Fashion is one of the biggest industries in the world, providing employment for many across the globe. It is glamorous and designed to grab your attention. Yes, you might want to debate whether it caters for everyone’s taste, but it cannot be denied that clothing in itself is relevant to all. As with any large industry that is not monopolized, competition is intense. One of the ways in which companies can compete against each other is through price politics. You might enjoy shopping in cheaper, high street shops. You might prefer exclusive designer clothes. However, this really does not matter because, whatever brand you choose, fashion is anything but cheap. The hidden costs behind the fashion industry are not measured in currency, but in the long-term environmental and social impact that the production of clothing creates.
These concerns are by no means new. The social problems concerning the exploitation of workers have been exposed many times in the media and by human rights organisations. And rightfully so, for the situation is shameful: in the garment factories of the developing world, workers face unfair and unsafe working conditions and have very few rights. These factories are manufacturing most of the clothes that are sold on high streets in the United Kingdom and across the world. Their employees are working exhausting hours due to the fast-paced demands of the industry, receiving wages well below the living standard, suffering physical and verbal abuse, harassment and intimidation. The working conditions in the factories are often unsafe: a fact highlighted by the all-too-frequent news articles about yet another fire in a garment factory.
All of this is happening at the moment, despite the enormous profits that these companies are making. Most of the time, efforts to improve the situation in the factories are blocked every step of the way. Minimal increases in wages are “swallowed” by growing inflation, and efforts to form trade unions are suppressed by factory owners, thereby leaving many workers unaware of their rights.
And if fashion did not have enough ethical skeletons in its closet, the clothes that we buy also have a direct impact on the environment. Statistics show the average UK consumer sends 30kg of clothing and textiles to landfill each year. In 2005, the UK sent a total of 1.2 million tonnes of clothing to landfill sites. It might be useful to note that particular textiles (namely synthetics) do not decompose, and the ones that do (such as wool) decompose, producing large amounts of methane gas, which in turn contributes to the process of global warming.

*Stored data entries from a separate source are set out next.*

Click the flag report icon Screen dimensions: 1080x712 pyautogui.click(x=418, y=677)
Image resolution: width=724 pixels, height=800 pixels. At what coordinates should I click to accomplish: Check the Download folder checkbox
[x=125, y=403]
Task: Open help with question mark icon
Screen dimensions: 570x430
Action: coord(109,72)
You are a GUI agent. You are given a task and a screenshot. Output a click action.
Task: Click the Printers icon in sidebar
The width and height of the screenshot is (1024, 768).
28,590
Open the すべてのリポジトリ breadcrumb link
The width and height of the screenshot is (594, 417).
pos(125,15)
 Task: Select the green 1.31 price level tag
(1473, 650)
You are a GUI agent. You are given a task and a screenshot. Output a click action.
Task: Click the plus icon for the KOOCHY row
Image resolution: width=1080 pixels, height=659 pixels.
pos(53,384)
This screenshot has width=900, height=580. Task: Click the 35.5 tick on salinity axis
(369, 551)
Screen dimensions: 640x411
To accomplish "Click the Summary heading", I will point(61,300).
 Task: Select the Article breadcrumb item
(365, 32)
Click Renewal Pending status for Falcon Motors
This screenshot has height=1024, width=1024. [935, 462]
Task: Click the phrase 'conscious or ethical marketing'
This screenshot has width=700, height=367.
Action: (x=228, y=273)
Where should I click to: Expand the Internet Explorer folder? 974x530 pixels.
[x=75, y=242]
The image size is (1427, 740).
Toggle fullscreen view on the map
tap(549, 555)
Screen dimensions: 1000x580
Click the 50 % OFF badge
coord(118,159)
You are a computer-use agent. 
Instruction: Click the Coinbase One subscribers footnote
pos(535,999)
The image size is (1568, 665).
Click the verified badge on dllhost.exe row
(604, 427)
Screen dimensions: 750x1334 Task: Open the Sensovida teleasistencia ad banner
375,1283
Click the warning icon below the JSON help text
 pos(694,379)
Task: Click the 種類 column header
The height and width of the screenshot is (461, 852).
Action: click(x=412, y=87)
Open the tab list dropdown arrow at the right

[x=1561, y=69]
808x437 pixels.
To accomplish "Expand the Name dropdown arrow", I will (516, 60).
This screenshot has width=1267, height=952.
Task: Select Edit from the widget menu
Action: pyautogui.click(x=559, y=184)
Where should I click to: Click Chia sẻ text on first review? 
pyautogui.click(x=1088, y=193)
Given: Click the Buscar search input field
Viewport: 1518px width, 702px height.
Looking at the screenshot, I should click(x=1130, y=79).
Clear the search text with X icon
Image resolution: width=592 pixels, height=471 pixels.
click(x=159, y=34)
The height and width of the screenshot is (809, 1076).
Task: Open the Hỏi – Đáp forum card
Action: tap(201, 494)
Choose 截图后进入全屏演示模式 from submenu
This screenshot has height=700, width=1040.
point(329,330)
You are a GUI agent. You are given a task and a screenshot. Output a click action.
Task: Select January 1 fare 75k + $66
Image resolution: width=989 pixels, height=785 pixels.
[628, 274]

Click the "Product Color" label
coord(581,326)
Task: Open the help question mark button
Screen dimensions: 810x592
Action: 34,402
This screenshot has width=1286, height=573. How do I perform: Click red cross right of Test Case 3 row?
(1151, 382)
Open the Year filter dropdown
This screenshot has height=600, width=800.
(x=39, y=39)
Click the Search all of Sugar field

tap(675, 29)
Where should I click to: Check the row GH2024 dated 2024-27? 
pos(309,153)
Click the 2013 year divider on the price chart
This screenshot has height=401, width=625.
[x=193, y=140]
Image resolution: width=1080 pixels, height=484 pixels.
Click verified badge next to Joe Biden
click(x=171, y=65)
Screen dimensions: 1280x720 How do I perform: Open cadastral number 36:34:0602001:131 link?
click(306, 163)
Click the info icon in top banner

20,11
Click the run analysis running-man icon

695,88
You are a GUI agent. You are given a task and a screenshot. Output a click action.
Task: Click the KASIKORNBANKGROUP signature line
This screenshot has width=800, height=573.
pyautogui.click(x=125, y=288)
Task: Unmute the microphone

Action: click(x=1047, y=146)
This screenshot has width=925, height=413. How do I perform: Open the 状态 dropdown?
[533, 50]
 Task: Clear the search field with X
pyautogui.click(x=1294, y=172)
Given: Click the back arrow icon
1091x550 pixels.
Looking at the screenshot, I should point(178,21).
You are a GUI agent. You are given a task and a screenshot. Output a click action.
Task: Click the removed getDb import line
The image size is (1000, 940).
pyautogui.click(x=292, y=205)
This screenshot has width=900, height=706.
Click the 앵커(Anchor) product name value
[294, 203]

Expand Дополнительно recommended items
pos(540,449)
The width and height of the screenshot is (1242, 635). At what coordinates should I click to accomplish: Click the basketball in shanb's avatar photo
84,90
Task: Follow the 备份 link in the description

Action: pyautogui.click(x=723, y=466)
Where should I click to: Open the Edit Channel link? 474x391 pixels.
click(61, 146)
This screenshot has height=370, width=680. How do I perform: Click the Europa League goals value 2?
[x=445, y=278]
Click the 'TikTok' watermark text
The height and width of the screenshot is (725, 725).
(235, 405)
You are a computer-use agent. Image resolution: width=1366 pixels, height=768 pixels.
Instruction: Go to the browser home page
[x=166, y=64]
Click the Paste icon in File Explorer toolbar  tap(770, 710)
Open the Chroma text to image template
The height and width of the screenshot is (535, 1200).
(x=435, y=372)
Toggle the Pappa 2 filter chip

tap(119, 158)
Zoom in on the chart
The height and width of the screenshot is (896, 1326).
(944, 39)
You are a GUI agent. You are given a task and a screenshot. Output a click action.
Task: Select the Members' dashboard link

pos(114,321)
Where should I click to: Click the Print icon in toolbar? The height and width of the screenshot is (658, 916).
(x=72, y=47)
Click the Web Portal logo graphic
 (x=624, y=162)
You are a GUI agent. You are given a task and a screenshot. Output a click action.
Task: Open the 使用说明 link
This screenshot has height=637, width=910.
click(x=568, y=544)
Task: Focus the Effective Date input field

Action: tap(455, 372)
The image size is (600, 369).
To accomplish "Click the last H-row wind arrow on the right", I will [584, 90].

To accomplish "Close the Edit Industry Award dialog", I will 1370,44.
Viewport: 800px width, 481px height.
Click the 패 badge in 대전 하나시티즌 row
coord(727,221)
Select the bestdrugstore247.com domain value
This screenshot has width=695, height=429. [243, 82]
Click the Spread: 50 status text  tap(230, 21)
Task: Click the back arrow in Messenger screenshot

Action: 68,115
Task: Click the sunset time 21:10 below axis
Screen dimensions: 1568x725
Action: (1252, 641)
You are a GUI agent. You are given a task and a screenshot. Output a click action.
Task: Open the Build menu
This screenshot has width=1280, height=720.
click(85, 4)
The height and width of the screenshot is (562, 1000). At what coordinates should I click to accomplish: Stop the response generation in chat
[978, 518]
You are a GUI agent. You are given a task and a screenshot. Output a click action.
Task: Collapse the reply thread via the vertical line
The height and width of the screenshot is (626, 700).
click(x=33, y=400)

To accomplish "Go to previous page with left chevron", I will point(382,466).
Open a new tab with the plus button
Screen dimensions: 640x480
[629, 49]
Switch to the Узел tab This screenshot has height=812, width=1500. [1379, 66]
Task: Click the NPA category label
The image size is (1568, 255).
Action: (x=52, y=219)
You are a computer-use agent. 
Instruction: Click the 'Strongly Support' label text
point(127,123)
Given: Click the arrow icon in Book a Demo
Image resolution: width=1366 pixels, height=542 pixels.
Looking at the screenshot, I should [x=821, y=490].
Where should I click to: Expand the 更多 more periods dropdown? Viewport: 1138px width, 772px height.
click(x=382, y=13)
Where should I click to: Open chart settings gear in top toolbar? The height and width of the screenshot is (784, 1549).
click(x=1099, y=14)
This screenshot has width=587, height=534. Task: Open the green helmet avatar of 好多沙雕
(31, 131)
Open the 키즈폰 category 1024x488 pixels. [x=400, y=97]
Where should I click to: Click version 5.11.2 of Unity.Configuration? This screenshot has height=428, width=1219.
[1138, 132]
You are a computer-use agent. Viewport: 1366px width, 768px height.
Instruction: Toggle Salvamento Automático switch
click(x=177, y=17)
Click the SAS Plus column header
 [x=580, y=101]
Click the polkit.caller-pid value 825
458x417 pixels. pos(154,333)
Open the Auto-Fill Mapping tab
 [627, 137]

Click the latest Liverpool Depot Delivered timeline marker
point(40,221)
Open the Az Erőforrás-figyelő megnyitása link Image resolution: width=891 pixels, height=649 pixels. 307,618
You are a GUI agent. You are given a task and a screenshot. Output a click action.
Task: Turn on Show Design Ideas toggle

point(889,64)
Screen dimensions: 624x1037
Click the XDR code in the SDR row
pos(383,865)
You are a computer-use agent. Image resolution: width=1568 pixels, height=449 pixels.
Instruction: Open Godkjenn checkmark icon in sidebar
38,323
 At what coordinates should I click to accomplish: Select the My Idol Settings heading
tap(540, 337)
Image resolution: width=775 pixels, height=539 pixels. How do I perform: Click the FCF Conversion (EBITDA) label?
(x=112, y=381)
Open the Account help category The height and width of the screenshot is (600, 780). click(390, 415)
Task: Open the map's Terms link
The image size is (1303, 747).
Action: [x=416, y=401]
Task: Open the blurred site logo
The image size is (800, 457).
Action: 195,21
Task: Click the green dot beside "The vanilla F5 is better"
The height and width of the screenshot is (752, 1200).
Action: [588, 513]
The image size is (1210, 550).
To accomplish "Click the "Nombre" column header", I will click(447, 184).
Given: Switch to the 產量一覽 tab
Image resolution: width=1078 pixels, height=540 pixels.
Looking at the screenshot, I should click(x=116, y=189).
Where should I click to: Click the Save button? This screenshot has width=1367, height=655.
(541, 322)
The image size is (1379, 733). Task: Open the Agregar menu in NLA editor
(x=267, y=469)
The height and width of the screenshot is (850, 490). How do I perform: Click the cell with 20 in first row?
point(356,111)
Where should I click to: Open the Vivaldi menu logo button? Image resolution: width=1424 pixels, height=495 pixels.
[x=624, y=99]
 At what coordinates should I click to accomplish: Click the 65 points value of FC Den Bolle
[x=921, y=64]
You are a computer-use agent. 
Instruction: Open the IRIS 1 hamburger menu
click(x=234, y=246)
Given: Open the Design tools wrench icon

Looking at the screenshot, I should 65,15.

Another issue to consider is the use of pesticides on cotton crops, as every t-shirt produced requires on average 150 grams of pesticide. Pesticides are harmful to people and the environment. Furthermore, the phenomenal amounts of wastewater cause huge damage to the environment (cotton is one very thirsty crop: it takes 2000 litres of water to produce one t-shirt), as do the chemical dyes used on clothing. The list goes on and on.
And let us not forget about the animals. Animal rights campaigners and the fashion industry have been at odds for quite some time now. Whatever your opinion on organisations such as PETA might be, they have exposed how appalling the treatment of animals for the sake of fashion actually is: the skinning of conscious animals for fur being surprisingly common, for example. Farming for crocodile and snakeskin is not only totally unethical on so many levels, but also harmful for the environment, as it can damage river ecosystems.
If you have read this far, I think it is now the time to reveal that the situation is not all doom and gloom. Ethical fashion and “being green” is currently in vogue, and many companies around the world are proclaiming their devotion to sustainability. Some are not taking this further than simply announcing their intentions to the world. However, there are a number of companies that are taking their pledge seriously, committing to “green” fashion. They have started to address the problems associated with the fashion industry and are trying to educate their buyers in responsible buying practices. And, as it turns out, there is so much that can actually be done.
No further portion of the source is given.